» **TASK REQUIREMENTS**
Your answer should consist of the lines holding "grid", copied from the material below.

-=-=-=-=-

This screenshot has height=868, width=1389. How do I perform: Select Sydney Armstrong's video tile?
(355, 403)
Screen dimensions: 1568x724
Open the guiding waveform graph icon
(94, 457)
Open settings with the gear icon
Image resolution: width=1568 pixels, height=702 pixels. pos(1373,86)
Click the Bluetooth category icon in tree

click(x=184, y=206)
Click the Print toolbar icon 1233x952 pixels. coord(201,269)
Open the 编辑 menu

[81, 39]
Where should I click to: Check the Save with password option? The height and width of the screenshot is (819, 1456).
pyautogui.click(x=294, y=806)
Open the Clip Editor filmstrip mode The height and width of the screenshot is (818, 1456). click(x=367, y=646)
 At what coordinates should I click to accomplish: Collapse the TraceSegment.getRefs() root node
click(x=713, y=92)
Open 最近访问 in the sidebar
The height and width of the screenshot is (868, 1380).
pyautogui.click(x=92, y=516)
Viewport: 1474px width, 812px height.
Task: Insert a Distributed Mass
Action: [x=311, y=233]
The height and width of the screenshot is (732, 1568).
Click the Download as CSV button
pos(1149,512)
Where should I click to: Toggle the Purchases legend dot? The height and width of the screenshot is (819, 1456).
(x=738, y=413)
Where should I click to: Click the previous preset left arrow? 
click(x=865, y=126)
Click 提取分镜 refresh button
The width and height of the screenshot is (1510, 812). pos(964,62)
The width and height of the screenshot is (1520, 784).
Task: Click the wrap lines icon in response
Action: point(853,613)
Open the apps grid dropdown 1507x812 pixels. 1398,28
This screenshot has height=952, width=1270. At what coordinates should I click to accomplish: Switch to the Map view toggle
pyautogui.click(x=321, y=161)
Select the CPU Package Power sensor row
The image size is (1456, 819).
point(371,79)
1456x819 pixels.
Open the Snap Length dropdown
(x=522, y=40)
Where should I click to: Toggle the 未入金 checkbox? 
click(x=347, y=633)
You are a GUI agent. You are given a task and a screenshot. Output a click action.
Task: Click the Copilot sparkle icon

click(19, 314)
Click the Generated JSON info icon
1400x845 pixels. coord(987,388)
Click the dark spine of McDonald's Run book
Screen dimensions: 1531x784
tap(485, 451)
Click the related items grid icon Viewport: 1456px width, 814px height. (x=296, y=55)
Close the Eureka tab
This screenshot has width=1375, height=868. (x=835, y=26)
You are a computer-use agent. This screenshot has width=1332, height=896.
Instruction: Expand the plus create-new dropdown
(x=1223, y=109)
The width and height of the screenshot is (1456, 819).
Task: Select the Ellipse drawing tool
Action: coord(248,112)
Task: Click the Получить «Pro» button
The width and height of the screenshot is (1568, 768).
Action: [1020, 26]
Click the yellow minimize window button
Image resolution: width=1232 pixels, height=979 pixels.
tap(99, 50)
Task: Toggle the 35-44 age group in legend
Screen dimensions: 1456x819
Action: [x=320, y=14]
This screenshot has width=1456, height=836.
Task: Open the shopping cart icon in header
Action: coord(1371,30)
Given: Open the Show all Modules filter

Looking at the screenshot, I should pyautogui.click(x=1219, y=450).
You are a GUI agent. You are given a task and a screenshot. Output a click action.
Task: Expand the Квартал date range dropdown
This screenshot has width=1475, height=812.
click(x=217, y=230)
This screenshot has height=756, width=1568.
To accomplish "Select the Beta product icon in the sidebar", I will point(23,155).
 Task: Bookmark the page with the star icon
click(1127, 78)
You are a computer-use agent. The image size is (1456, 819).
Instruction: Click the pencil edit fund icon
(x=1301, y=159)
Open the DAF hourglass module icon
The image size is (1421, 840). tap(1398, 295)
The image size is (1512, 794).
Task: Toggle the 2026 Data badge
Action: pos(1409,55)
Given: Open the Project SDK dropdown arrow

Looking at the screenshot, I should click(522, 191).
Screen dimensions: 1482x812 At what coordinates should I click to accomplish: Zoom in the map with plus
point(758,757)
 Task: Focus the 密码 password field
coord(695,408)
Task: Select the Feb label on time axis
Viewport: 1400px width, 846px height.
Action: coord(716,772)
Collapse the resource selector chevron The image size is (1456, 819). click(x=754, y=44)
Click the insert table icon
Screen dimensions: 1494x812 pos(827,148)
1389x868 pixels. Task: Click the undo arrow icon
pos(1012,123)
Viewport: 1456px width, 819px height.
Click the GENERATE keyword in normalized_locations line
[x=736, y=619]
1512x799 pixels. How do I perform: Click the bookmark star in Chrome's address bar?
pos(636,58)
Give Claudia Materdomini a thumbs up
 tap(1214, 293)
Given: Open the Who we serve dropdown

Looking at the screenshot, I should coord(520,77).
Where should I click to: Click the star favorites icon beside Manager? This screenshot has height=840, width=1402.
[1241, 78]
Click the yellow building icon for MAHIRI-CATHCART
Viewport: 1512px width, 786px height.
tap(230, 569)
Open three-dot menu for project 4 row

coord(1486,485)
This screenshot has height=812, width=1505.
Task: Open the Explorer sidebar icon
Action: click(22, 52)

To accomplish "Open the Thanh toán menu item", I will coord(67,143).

-=-=-=-=-

» **COMPLETED TASK**
Open the apps grid dropdown 1507x812 pixels. 1398,28
Click the related items grid icon Viewport: 1456px width, 814px height. (x=296, y=55)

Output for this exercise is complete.